Recently I took a job teaching high school English again in Ventura County. The first novel I have to teach is Harper Lee’s beloved classic To Kill a Mockingbird. Intertwined within the beautifully constructed prose about coming of age, family relations, and the wisdom of Atticus Finch is the story about America’s great sin of racism. As Scout learns about her father’s moral battle against the great disease of ignorance and racism, the reader is propelled into an America we have left behind. To deny our racist roots is foolishness for a Republican, conservative or any person in general. History is an unforgiving mistress, reminding us of our sins through textbooks, pictures, literature and cinema. But an even greater foolishness is to deny the unbelievable progress we’ve made since the 1940s setting of Lee’s novel and the dark 1960s period in which it was published. We may not be perfect, but America is on track.

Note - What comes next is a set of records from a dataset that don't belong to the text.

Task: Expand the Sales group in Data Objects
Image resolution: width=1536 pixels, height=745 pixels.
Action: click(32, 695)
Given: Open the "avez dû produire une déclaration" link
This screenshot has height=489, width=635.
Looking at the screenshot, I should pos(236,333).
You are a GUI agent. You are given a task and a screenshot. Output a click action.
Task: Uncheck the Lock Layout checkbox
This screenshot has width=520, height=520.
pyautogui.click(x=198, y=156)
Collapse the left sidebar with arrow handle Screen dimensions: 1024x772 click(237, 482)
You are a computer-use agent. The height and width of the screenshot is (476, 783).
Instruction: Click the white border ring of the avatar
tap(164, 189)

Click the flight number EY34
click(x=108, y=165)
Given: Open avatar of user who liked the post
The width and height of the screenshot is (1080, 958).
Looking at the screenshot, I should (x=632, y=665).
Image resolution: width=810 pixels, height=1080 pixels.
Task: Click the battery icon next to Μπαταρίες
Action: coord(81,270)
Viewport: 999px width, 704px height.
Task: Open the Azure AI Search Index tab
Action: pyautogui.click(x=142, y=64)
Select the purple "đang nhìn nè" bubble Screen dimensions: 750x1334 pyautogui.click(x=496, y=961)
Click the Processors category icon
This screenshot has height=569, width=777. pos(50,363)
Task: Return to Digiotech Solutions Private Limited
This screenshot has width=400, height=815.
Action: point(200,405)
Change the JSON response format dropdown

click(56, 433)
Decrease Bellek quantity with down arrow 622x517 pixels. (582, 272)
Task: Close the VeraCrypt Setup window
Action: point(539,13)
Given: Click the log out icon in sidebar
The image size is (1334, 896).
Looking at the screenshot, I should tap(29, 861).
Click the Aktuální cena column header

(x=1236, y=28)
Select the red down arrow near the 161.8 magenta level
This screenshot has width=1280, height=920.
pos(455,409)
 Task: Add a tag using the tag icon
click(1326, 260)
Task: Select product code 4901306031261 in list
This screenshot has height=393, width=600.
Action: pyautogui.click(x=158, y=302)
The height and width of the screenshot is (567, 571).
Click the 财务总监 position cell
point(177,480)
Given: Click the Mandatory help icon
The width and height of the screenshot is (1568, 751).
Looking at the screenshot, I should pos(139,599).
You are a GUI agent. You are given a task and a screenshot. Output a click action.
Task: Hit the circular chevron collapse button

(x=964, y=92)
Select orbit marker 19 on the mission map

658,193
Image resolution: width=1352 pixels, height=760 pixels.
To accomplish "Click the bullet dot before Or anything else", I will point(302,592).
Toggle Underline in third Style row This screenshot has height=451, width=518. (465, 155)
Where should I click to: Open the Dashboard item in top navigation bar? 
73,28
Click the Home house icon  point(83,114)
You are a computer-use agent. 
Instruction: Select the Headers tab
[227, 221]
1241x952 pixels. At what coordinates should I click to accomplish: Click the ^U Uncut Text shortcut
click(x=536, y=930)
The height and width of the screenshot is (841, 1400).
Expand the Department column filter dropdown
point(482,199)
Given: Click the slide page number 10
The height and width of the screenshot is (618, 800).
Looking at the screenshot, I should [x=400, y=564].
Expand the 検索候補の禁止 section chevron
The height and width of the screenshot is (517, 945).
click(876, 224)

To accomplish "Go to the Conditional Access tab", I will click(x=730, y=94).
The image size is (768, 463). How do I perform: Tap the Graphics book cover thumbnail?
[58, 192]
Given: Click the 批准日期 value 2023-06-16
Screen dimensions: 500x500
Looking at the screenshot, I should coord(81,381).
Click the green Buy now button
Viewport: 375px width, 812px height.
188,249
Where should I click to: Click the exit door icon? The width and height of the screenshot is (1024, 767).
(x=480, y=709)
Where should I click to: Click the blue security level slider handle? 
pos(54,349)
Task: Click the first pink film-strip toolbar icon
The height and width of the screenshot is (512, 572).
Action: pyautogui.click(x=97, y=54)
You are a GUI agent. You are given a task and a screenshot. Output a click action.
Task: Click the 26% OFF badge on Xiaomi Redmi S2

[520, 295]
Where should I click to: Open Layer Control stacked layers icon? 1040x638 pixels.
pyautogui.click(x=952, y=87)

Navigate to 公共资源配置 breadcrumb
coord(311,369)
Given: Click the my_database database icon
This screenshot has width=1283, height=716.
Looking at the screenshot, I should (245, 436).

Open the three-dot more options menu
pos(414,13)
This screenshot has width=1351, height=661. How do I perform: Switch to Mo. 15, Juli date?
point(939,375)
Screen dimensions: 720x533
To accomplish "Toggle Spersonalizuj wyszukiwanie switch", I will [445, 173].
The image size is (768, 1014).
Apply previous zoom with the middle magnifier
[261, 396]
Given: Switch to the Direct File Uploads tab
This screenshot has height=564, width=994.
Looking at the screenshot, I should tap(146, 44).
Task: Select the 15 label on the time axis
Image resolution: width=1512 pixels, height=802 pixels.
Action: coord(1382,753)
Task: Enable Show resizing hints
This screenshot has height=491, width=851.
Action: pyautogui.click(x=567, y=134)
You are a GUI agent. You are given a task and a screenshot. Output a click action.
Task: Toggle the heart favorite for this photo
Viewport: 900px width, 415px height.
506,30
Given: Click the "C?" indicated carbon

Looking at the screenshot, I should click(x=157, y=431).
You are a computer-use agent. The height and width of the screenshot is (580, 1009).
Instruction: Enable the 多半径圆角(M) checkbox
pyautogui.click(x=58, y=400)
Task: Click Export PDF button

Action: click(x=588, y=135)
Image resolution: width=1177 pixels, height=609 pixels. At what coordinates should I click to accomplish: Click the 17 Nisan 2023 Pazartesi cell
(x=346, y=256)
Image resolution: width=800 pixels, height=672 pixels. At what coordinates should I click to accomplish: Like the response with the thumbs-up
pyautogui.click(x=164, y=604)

As of late October, Republicans seem to have decided that Herman Cain is their man. In a recent Fox News GOP candidate poll, Cain leads the pack of elephants, surpassing long-time front-runner Mitt Romney and flash in the pan Texas Ranger Rick Perry. Fox News reports in the new poll that Cain is four points ahead of Romney, and way ahead of Perry, Newt Gingrich and Ron Paul. Michelle Bachman can kindly step aside now, along with John Huntsman of Utah. Obviously, Cain’s current standing among conservatives doesn’t forgive Jim Crow laws and slavery, but it’s a huge step. To think that America could have two African-Americans running for the highest office in the land is an amazing achievement. Somewhere in heaven Mark Twain, Abraham Lincoln, Fredrick Douglass and Martin Luther King Jr. are smiling.
Cain’s story is unique. He’s a black conservative, which means he upsets the establishment. He goes against the grain, and he has become a symbol of what America is becoming and not what it once was. Even though our past may not be perfect, our future is looking brighter.
While Cain may not be our most polished candidate, he has been a huge critic of fellow African-Americans who blindly follow the Democratic Party out of fear that Republicans are a racist party: “People sometimes hold themselves back because they want to use racism as an excuse for them not being able to achieve what they want to achieve … [and] … I don’t believe racism in this country today holds anybody back in a big way.” He does not play the victim card. He does not see the world as against him. He is not going to blindly follow any group because that is what he has been told to do. He understands that the GOP is not against him, but for him and his success.
This scares the DNC and has inspired the GOP. The tides are turning.
Throughout the past years, we’ve seen numerous prominent African-Americans take a larger role in our country. Artists like Spike Lee and Jean-Michel Basquiat have revolutionized their worlds, while political figures like Condoleezza Rice and Clarence Thomas have served in our country’s greatest offices. Black sports figures, musicians and writers have shaped the popular culture. Be it Michael Jordan, Bill Cosby, Tupac, Beyoncé or Thomas Sowell, black leaders have come in numerous forms. Popular pastor and writer T.D. Jakes was hailed by Time magazine as the next Billy Graham. And of course, there is Barack Obama, who became America’s president a few years ago. The transition this country has made must be applauded.
Too often, Americans left of center like to simply take a Howard Zinn approach to analyzing our country’s actions. But if America was still as racist as many on the left claim, how could black Americans have such an influence on our political, cultural and religious world? Today’s America is not yesterday’s.
As our country progresses and we become more and more accepting of things we once dismissed, let’s not forget where we were, so that we can see the true progress we have made. So do yourself a favor and go reread Harper Lee’s masterpiece. Cherish the writing, the story, the characters and most of all: the progress.